START Reading text
In [1]:
'''
Adversarial training using FSGM
Models MobileNetV2, ResNet18, EfficientNet-B0, DenseNet121
'''

import torch 
from datasets import load_from_disk

DATA_PATH = "~/Datasets/cv_project/resized_oxford_pets_22"
BATCH_SIZE = 16
NUM_EPOCHS = 10
LEARNING_RATE = 1e-4
NUM_WORKERS = 4
# FSGM perturbation size
EPSILON = 0.01

'''
Dataset class imports whole dataset, in any format
    torch.utils.data.Dataset
    methdo __len__() to discover size, __getitem__() to get instances by key (default key is integer)
    main parameters: dataset, batch size, shuffle
DataLoader class pulls samples from dataset, where you specify batch size
'''

# Load datasets 

ds = load_from_disk(DATA_PATH) # Visualize at https://huggingface.co/datasets/visual-layer/oxford-iiit-pet-vl-enriched

In [2]:
# Prepare data

from datasets import ClassLabel
from torch.utils.data import DataLoader
from torchvision import transforms 
import numpy as np

img_col   = 'image'
label_col = 'label_breed'

# Build a map from string labels to int
labels = ds['train'].unique(label_col)
labels.sort()                        
label2int = {v: i for i, v in enumerate(labels)}

print('Prepare data...')

# Define transforms
transform = transforms.Compose([
    transforms.ToTensor(),
    transforms.Normalize([0.485,0.456,0.406],
                         [0.229,0.224,0.225])
])

print('Transforms defined!')
print('Applying transforms...')

# Apply transforms 
def preprocess(example):
    img = np.array(example[img_col], dtype=np.uint8)
    example['pixel_values'] = transform(img)
    example['labels'] = torch.tensor(label2int[example[label_col]], dtype=torch.long)
    return example

ds = ds.map(preprocess, remove_columns=[img_col, label_col])
ds.set_format(type='torch', columns=['pixel_values', 'labels'])

print('Pulling batches...')

# Pull batches
train_loader = DataLoader(ds['train'], batch_size=BATCH_SIZE, shuffle=True,  num_workers=NUM_WORKERS)
test_loader  = DataLoader(ds['test'],  batch_size=BATCH_SIZE, num_workers=NUM_WORKERS)

# Sanity check
print(f"train size: {len(ds['train'])}, test size: {len(ds['test'])}")
batch = next(iter(train_loader))
print(batch['pixel_values'].shape, batch['labels'].shape)


Prepare data...
Transforms defined!
Applying transforms...
Pulling batches...
END Reading text
START Data below
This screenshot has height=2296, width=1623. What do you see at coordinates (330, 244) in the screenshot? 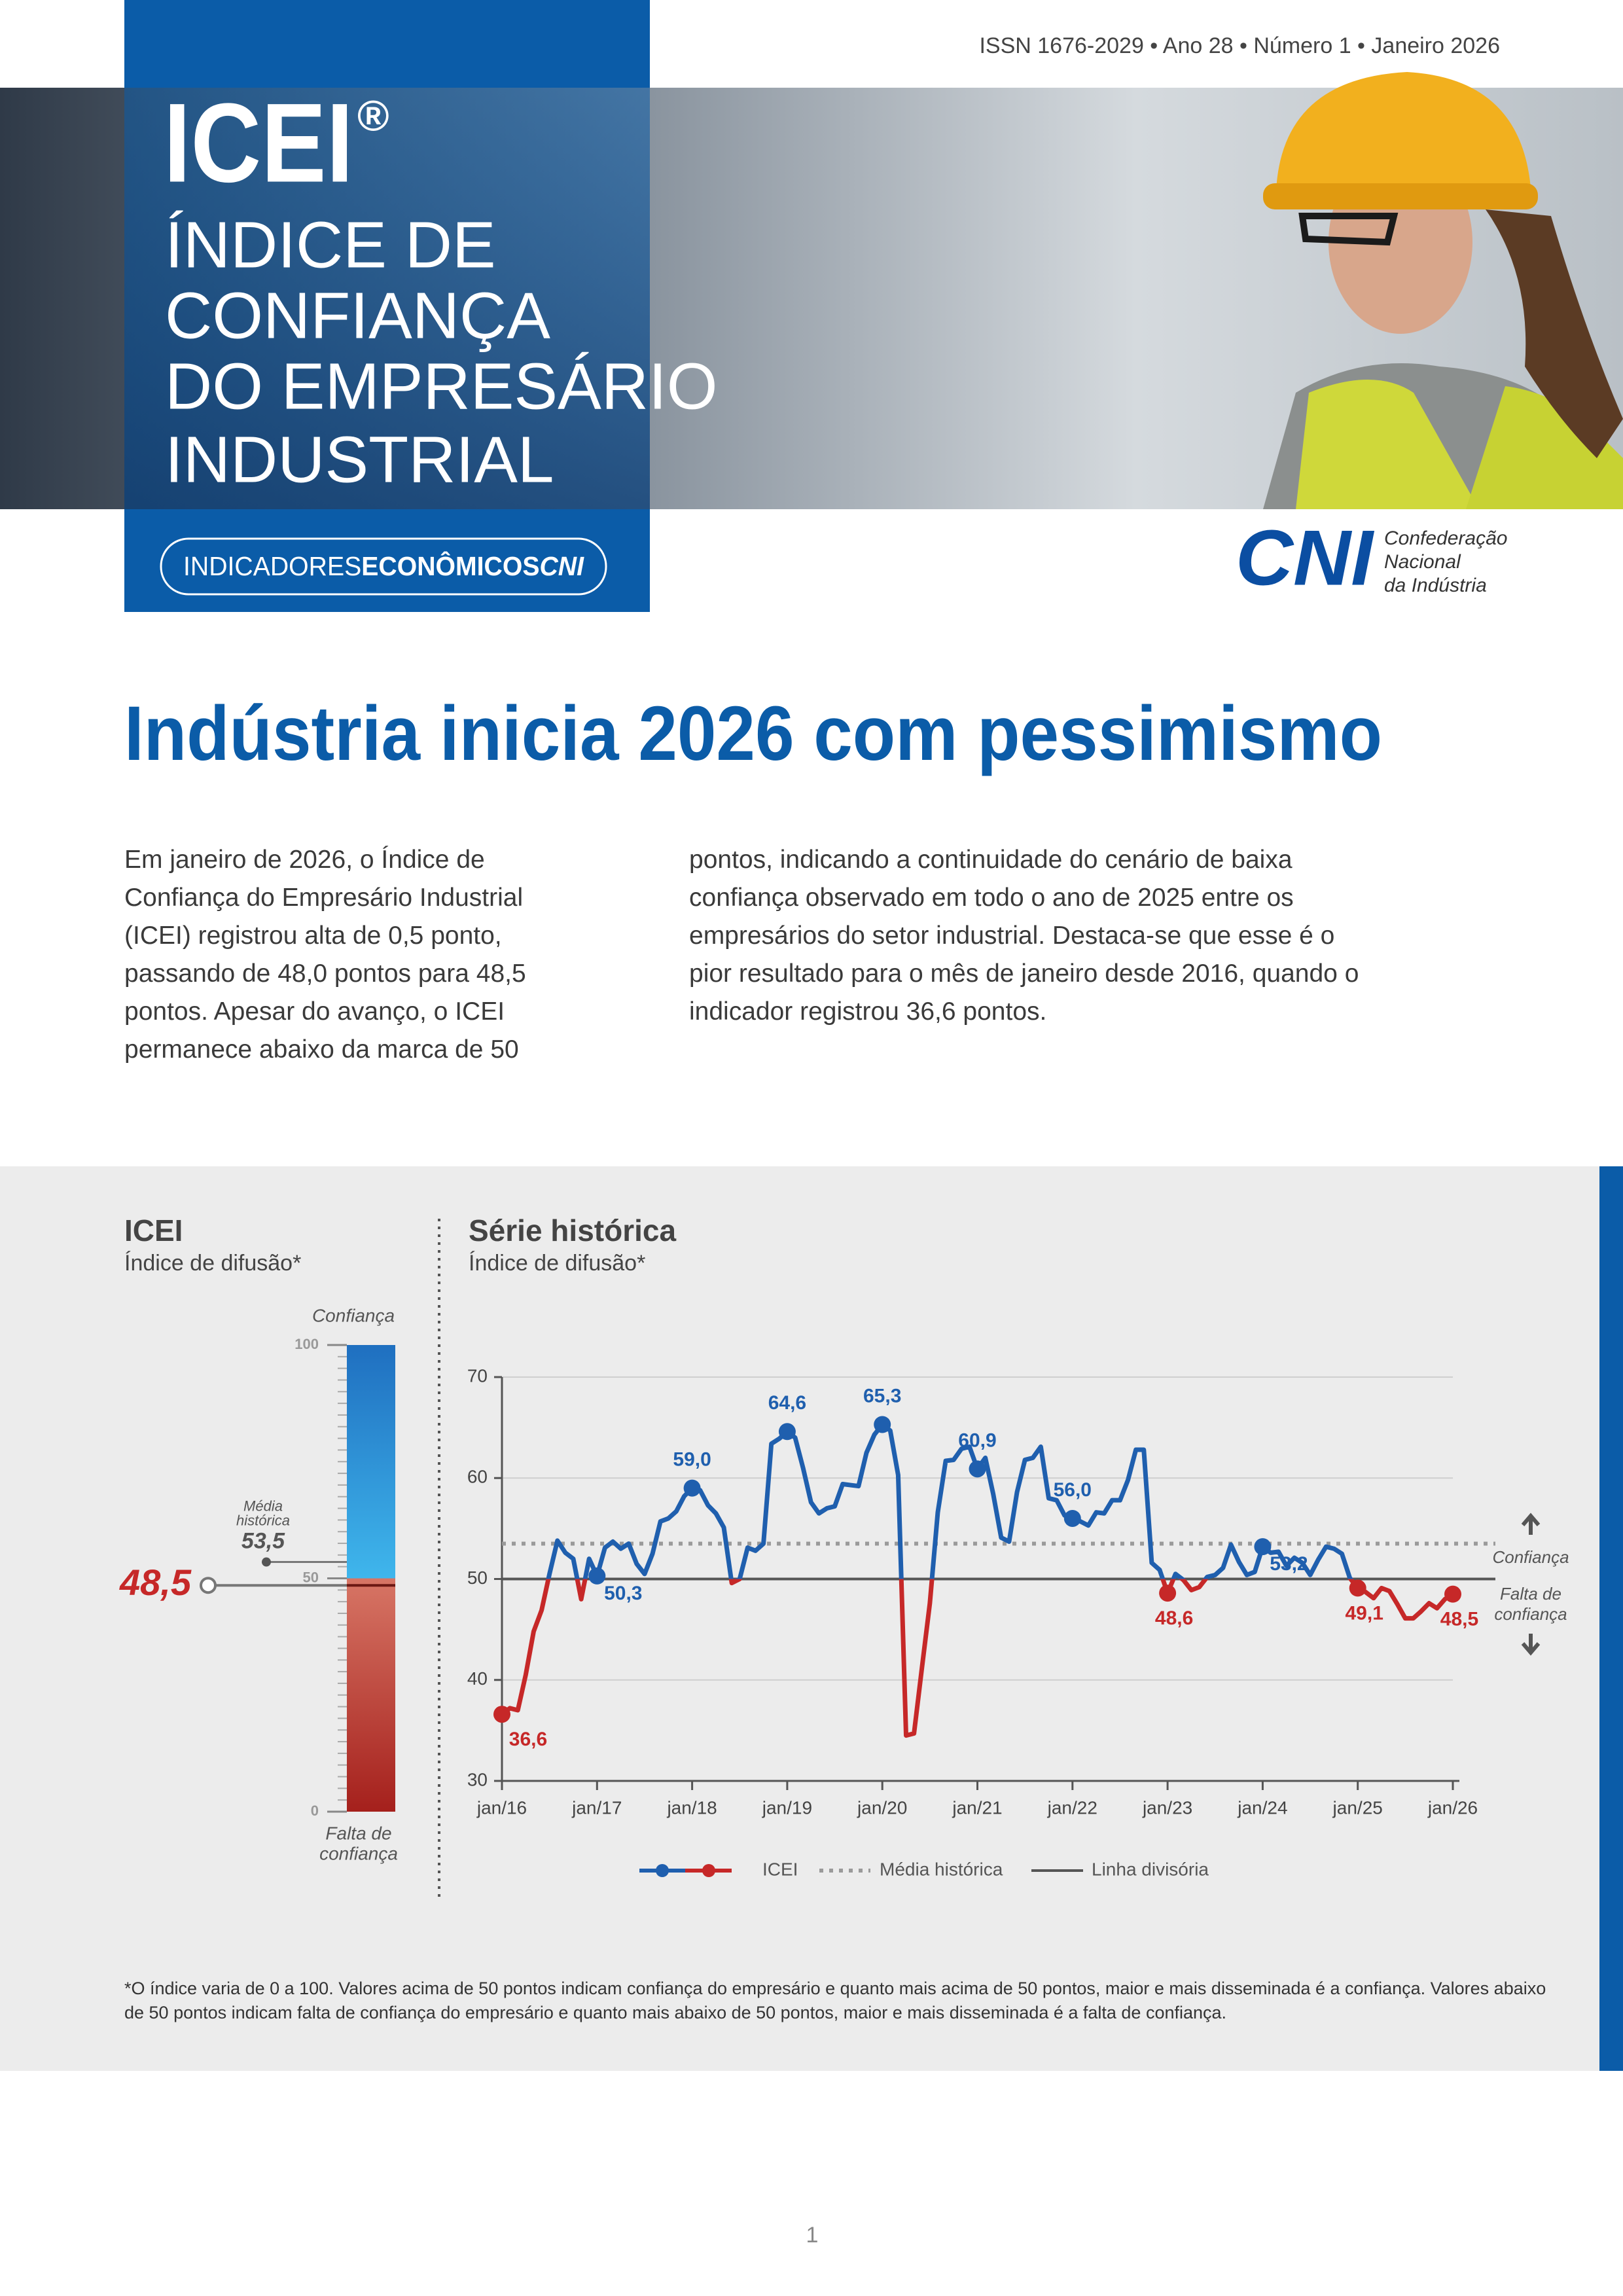
I see `brand-subtitle-line: ÍNDICE DE` at bounding box center [330, 244].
END Data below
## [Task requirements]
**a.** Translate into Spanish this sentence from the adversarial training notebook: "Dataset class imports whole dataset, in any format."
**b.** In the adversarial training notebook, what value is assigned to EPSILON?
**c.** Please resume the adversarial training notebook after its last line.
The listing above is separate material, unrelated to the notebook.

## [Written answers]
**a.** La clase Dataset importa todo el conjunto de datos, en cualquier formato.

**b.** 0.01

**c.**
train size: 3638, test size: 3626
torch.Size([16, 3, 224, 224]) torch.Size([16])


In [3]:
# Define device before loading models and optimizer

device = torch.device("cuda" if torch.cuda.is_available() else "cpu")

In [5]:
# Load Models 

from torchvision import models
from torch import nn
import timm

num_classes = len(label2int)

# MobileNetV2
mobilenet = models.mobilenet_v2(weights=True)
mobilenet.classifier[1] = nn.Linear(
    mobilenet.classifier[1].in_features, num_classes)
mobilenet = mobilenet.to(device)

# ResNet18 (standard fc)
resnet = models.resnet18(weights=True)
resnet.fc = nn.Linear(resnet.fc.in_features, num_classes)
resnet = resnet.to(device)

# EfficientNet-B0
effnet = models.efficientnet_b0(weights=True)
in_feats = effnet.classifier[1].in_features
effnet.classifier[1] = nn.Linear(in_feats, num_classes)
effnet = effnet.to(device)

# DenseNet121
densenet = timm.create_model('densenet121', pretrained=True)
in_feats = densenet.classifier.in_features
densenet.classifier = nn.Linear(in_feats, num_classes)
densenet = densenet.to(device)

In [6]:
# Adversarial training loop (FSGM)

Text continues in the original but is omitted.